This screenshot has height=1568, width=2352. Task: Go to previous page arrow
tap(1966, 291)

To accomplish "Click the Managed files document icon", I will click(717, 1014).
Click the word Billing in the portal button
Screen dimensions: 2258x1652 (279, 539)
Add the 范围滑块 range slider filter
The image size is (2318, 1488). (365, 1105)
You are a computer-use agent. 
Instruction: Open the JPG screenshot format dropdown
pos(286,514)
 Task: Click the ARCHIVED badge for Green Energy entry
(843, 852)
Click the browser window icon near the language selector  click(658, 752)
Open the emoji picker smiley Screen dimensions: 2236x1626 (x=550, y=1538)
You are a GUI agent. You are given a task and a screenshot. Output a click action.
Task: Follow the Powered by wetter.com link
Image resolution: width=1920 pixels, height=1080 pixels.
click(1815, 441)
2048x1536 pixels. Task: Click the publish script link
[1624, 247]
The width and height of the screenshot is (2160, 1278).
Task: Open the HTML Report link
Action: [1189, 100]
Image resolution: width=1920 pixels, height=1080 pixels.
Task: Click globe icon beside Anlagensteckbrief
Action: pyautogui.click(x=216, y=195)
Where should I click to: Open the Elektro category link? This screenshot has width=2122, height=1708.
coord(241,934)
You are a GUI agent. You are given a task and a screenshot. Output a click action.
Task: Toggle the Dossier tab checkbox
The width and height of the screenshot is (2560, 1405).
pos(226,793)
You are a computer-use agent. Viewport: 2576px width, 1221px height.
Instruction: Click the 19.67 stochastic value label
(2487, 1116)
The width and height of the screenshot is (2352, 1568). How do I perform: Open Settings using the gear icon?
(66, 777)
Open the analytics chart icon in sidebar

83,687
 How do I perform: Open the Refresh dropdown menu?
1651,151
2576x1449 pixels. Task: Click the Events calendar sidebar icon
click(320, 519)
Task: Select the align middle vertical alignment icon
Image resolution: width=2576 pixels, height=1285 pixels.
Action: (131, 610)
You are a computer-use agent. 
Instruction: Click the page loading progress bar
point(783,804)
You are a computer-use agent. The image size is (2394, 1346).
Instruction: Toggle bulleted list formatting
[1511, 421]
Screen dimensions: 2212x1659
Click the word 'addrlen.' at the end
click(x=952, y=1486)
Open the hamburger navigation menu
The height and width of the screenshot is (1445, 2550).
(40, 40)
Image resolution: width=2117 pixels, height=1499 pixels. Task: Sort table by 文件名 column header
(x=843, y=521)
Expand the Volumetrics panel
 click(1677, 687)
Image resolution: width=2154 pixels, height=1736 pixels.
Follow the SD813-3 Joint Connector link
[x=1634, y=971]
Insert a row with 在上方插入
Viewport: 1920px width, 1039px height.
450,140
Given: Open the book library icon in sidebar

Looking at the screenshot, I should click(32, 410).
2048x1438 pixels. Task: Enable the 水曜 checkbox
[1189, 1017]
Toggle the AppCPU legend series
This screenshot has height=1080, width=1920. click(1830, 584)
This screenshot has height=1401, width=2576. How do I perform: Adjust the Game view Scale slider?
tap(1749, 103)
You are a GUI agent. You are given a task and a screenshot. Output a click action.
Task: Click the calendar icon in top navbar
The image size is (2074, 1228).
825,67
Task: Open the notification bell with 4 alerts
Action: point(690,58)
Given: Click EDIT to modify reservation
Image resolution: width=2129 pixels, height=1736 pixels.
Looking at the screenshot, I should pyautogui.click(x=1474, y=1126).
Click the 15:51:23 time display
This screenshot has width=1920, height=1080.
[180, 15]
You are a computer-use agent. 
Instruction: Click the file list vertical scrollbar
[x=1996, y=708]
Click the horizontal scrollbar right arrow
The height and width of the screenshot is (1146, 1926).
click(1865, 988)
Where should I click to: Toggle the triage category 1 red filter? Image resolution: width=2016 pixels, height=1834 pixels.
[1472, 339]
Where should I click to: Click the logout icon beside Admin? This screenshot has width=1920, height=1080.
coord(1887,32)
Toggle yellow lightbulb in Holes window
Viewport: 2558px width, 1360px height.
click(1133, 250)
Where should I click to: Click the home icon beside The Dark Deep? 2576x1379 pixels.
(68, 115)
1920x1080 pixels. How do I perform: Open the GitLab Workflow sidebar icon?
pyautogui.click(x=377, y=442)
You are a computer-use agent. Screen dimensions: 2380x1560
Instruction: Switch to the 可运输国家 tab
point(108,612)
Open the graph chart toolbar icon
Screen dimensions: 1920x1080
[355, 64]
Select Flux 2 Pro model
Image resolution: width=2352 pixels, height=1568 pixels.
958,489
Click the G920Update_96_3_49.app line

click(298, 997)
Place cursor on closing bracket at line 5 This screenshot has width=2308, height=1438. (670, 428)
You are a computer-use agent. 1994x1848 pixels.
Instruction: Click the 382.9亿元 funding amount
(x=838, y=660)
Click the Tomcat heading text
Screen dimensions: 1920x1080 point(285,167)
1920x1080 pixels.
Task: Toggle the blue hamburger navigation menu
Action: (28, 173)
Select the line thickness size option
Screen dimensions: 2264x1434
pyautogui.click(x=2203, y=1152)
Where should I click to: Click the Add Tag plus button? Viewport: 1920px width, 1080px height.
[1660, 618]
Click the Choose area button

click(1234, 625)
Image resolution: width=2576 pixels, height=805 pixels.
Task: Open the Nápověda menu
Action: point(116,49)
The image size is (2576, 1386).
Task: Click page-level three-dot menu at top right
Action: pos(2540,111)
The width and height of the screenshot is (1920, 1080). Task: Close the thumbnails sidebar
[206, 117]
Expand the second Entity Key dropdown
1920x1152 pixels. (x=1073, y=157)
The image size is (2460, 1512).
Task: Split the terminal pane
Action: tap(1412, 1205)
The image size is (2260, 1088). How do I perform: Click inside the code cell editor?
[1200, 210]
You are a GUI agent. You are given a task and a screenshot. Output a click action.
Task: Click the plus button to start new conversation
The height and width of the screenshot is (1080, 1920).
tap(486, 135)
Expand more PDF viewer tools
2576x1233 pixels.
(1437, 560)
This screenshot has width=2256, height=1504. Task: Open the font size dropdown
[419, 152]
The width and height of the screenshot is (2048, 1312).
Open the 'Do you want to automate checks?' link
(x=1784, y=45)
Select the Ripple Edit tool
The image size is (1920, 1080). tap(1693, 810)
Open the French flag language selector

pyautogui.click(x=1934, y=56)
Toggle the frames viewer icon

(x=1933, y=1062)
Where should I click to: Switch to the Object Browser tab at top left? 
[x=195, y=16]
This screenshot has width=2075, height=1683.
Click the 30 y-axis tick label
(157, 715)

- _WORK INSTRUCTION_
Begin at the first line of the material and transcribe each line exactly. End with the line containing "Open the emoji", and give nothing else.

- _EXERCISE OUTPUT_
This screenshot has height=1568, width=2352. Task: Go to previous page arrow
tap(1966, 291)

To accomplish "Click the Managed files document icon", I will click(717, 1014).
Click the word Billing in the portal button
Screen dimensions: 2258x1652 (279, 539)
Add the 范围滑块 range slider filter
The image size is (2318, 1488). (365, 1105)
You are a computer-use agent. 
Instruction: Open the JPG screenshot format dropdown
pos(286,514)
 Task: Click the ARCHIVED badge for Green Energy entry
(843, 852)
Click the browser window icon near the language selector  click(658, 752)
Open the emoji picker smiley Screen dimensions: 2236x1626 (x=550, y=1538)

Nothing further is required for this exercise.